# Ever bought your own stolen tools at a pawn shop



## john5mt (Jan 21, 2007)

In Montana we have pawn shops. I bet there is less petty theft here than in NJ. 

Oh we also have more firearms per capita than any other state.....hmmm...connection?


----------



## Greg Di (Mar 12, 2005)

john5mt said:


> In Montana we have pawn shops. I bet there is less petty theft here than in NJ.
> 
> Oh we also have more firearms per capita than any other state.....hmmm...connection?


Haha...

Realize that I'm pretty sure the county I live in has a larger population than Montana! :laughing:

I am a gun guy, so no arguments there!


----------



## NJ Brickie (Jan 31, 2009)

Greg Di said:


> In NJ, we do not have pawn shops.
> 
> Not having them reduces petty theft significantly. Generally, I would say NJ has too many damn laws, but this one actually seems to work.




Haven't been to Atlantic City Greg? Pawn shops everywhere.


----------



## The Coastal Craftsman (Jun 29, 2009)

You would think they have system where they have to supply 2 forms of photo ID and have some kind of 24hr waiting period to pick up money.


----------



## hartsell (Jun 27, 2009)

:thumbup: I heard, dont mess with montana or texas.


----------



## a1953mdl (Sep 5, 2009)

A lot of pawn shop won't put the tools out too soon if they think they are stolen.
Or the guy may have pawned them rather than sell them to the pawn shop.

I paint my tools OSHA purple and engrave the company name on them.

When i lived in the big city I had a standing offer to all the pawn shops in my town that if my tools come in, for them to buy them and I would reimburse them for the money they spent.

I need my tools to keep working and they don't usually give that much for them anyways.

If you walk in looking for your stolen tools, some pawn shops won't tell you they have them in the back. When they return them to you, they are out the money they gave for them. I'd rather have my tools.

Now this is more of a problem when you run a company with a lot of employees. 

Lee


----------



## Greg Di (Mar 12, 2005)

NJ Brickie said:


> Haven't been to Atlantic City Greg? Pawn shops everywhere.

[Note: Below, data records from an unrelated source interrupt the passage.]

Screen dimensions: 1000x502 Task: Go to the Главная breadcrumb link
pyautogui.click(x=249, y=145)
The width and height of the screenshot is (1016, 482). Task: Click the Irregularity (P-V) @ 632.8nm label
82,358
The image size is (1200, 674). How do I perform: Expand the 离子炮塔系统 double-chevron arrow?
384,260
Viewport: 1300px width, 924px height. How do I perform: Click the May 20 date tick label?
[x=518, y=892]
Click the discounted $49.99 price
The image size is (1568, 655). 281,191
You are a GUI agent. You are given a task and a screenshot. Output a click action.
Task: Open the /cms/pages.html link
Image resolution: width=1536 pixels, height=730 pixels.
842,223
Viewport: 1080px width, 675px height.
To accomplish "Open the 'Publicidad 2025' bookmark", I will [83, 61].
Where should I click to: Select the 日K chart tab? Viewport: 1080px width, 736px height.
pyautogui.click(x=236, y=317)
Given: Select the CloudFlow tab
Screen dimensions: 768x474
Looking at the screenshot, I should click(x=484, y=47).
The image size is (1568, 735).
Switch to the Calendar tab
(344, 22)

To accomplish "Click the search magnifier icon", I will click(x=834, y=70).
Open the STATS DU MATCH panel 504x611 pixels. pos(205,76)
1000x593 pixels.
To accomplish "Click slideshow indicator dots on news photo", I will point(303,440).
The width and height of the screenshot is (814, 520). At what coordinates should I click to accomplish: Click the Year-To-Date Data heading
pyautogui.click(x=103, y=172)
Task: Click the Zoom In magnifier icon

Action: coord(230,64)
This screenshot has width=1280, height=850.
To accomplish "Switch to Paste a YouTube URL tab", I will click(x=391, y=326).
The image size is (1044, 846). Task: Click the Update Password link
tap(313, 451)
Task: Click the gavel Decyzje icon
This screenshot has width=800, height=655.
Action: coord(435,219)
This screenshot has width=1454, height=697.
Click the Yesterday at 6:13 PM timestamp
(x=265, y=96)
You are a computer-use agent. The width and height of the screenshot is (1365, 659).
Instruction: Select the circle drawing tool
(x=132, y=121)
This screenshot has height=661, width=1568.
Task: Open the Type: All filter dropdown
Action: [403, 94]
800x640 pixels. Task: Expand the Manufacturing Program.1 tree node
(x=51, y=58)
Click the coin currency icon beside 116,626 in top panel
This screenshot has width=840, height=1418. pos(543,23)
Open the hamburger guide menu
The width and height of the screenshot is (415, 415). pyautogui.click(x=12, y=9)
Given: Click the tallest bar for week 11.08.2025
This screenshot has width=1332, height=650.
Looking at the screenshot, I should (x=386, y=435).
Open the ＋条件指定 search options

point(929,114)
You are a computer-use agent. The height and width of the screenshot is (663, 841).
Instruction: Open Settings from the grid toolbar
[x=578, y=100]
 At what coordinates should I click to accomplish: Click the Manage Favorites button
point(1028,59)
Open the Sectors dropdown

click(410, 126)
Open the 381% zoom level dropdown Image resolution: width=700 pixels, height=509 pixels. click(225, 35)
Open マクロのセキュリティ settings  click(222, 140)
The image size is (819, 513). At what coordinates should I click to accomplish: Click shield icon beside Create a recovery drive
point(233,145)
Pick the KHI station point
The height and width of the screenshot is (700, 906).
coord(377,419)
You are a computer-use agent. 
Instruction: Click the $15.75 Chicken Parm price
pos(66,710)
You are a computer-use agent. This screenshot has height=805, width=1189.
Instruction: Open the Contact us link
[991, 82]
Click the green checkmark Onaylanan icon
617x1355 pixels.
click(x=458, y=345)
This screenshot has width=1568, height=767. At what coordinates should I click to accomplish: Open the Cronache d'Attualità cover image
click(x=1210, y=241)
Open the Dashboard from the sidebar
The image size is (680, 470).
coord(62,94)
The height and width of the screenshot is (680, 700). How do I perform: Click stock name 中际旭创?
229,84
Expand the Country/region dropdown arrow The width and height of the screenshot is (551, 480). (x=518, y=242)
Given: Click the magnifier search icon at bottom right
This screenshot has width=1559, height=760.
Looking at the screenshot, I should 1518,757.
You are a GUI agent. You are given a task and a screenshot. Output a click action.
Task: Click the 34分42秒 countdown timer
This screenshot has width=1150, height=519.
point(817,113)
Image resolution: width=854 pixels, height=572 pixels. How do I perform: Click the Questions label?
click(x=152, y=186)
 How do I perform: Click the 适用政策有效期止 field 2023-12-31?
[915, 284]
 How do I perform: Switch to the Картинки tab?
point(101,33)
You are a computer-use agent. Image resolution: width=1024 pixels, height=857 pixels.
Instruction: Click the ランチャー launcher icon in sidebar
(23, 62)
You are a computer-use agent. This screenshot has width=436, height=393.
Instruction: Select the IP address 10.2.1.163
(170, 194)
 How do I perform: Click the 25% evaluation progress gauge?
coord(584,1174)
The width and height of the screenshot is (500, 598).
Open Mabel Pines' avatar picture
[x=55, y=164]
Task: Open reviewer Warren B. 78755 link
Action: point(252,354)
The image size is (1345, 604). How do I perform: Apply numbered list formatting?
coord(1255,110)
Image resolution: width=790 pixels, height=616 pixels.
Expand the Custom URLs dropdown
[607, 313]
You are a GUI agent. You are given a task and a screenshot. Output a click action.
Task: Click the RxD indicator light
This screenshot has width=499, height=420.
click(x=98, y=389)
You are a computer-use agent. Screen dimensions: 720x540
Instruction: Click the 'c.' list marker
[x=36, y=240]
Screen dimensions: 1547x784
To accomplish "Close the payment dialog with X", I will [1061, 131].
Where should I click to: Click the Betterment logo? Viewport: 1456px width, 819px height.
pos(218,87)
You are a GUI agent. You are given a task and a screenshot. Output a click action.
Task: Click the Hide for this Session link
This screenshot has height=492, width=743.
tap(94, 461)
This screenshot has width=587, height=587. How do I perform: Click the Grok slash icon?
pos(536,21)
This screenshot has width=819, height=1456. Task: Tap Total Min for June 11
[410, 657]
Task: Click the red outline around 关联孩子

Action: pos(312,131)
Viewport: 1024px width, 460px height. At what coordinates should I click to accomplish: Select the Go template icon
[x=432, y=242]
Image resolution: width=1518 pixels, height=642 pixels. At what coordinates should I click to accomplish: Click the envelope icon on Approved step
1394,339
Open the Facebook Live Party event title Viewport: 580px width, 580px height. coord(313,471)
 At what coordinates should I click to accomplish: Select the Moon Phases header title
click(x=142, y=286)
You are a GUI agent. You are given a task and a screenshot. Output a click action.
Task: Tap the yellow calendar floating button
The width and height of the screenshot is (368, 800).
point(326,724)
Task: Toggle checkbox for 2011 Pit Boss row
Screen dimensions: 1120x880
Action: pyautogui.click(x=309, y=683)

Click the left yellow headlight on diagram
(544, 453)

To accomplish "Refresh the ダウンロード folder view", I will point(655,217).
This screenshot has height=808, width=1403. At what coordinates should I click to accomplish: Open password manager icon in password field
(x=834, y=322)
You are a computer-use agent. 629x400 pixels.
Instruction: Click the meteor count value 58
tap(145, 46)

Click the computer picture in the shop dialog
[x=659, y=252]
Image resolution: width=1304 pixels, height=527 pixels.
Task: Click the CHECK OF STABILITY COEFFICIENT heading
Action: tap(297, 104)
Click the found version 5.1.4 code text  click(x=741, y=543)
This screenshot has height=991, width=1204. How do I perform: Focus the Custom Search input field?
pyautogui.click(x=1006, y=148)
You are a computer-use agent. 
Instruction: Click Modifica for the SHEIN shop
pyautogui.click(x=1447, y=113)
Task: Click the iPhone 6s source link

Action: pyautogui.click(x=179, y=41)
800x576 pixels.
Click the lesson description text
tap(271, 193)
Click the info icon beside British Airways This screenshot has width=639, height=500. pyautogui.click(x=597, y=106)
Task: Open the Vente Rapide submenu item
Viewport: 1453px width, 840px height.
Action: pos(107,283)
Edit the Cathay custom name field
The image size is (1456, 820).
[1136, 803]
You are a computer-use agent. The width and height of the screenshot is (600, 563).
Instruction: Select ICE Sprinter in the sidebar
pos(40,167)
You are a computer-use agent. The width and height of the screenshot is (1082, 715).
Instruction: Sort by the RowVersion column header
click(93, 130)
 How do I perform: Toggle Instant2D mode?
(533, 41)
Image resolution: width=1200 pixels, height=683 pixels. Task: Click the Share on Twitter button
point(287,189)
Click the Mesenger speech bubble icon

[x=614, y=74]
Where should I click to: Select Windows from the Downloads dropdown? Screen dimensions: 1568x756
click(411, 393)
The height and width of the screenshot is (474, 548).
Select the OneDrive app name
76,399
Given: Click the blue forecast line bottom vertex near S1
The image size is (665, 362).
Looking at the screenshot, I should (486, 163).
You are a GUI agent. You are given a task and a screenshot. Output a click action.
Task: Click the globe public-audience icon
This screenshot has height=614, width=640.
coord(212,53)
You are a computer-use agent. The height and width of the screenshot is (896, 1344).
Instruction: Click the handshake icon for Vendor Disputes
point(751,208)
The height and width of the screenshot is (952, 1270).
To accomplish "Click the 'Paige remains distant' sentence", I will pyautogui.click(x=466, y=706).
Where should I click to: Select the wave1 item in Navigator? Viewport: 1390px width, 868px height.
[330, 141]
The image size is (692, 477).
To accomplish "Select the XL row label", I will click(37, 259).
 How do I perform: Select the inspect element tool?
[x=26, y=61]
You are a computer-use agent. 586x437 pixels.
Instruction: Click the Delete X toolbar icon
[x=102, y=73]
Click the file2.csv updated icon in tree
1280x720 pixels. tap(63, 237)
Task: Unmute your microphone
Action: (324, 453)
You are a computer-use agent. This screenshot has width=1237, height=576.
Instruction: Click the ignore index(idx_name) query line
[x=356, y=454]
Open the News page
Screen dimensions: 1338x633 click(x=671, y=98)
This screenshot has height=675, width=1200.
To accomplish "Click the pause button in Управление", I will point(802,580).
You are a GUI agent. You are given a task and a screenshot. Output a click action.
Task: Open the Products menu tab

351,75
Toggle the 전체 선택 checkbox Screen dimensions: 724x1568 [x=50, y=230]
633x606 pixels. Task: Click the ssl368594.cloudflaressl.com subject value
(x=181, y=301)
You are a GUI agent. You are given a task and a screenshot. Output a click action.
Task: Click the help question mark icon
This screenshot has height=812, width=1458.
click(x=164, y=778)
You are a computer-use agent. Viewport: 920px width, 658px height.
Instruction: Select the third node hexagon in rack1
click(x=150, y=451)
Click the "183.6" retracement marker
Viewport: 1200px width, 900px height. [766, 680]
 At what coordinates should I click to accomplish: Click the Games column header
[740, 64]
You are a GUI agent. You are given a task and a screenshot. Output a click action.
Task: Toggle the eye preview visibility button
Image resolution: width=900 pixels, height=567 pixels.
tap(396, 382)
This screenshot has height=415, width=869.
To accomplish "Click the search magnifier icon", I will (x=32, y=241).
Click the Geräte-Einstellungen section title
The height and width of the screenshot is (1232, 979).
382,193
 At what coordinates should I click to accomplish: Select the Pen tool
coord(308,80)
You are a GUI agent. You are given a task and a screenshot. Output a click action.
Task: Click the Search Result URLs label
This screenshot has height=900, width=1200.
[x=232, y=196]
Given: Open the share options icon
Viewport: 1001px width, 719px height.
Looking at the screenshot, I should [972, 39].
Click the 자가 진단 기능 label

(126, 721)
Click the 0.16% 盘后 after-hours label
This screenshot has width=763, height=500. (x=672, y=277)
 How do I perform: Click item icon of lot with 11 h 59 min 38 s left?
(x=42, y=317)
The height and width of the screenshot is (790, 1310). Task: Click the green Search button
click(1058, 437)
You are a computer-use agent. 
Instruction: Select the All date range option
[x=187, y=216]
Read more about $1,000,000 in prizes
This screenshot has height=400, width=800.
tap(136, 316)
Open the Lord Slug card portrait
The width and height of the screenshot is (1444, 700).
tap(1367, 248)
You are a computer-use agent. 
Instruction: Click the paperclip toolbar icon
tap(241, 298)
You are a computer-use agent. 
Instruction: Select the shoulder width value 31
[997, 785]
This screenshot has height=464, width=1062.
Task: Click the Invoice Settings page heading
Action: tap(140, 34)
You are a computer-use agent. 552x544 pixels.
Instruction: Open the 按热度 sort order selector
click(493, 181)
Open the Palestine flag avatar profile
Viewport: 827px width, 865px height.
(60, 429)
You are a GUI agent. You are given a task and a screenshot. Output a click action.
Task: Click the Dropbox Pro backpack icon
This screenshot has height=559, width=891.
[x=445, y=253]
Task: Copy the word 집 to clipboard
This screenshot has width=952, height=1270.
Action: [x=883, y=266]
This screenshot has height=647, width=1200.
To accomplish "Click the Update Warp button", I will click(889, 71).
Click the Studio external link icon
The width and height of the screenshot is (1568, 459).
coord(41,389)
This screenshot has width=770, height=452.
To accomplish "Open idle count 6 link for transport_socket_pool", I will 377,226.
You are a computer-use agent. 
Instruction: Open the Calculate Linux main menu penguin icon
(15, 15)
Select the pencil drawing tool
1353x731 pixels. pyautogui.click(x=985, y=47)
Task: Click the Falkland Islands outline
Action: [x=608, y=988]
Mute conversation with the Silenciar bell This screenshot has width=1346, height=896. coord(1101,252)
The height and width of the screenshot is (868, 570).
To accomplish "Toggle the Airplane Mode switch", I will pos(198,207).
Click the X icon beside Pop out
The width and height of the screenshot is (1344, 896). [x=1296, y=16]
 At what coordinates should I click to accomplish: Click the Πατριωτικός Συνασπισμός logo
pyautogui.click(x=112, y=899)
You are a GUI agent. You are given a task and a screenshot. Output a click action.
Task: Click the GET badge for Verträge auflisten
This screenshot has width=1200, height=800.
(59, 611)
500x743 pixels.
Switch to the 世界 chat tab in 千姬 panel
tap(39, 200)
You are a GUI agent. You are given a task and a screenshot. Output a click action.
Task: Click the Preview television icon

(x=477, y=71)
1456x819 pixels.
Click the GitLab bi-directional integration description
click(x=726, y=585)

Been to AC but right into the hotel. I don't walk around. 

That being said, I have never, in my entire life living in NJ, seen a pawn shop. I just assumed they weren't legal since nothing else in NJ is!


----------



## NJ Brickie (Jan 31, 2009)

Greg Di said:


> Been to AC but right into the hotel. I don't walk around.
> 
> That being said, I have never, in my entire life living in NJ, seen a pawn shop. I just assumed they weren't legal since nothing else in NJ is!



Not walking the streets of AC is a very good plan. But the pawn shops are everywhere down there. Good spot for them I guess. Around my area (right outside philly) the pawn shops are called "trading posts". I guess people are ok with having a "trading post" in their town but not a pawn shop.
I do hear you about the over bearing NJ government.


----------



## ContractorWife (Feb 17, 2009)

*great ideas*



JimHIcks said:


> I have had tools ripped off. I am tired of cruising pawn shops looking for tools. Tools that I have inherited from my father. This has caused me to start a website called "stolentools.com"
> Here you will be able to register tools as you purchased them. Pawn shops, sfter becoming a member, can check serial numbers of items coming into their store and see if it;s listed as stolen. The rest is easy.
> I'm looking for any input on this. Do you think it's a good idea? Do you thinks it will make pawning stolen tools harder and possibly apprehend the crooks trying to commit this crime.
> Please respond.


That's a great idea!

Did you do this yet?


----------



## ContractorWife (Feb 17, 2009)

*Don't buy stolen tools...*

We've had many tools stolen from us. These are tools we've (and all trades) have built up over time.

I've heard stories about guys going around in trucks selling "cheap tools" saying they are getting out of the business. There is no such thing. These are stolen tools.

The tools being stolen is not really even the worse part. We've worked on large sites and had our bins broken into by someone who used cutting torches to get in through the site or something to freeze the locks then shatter them. The pain is the insurance, police report, and then replacing the tools only after shopping the prices again.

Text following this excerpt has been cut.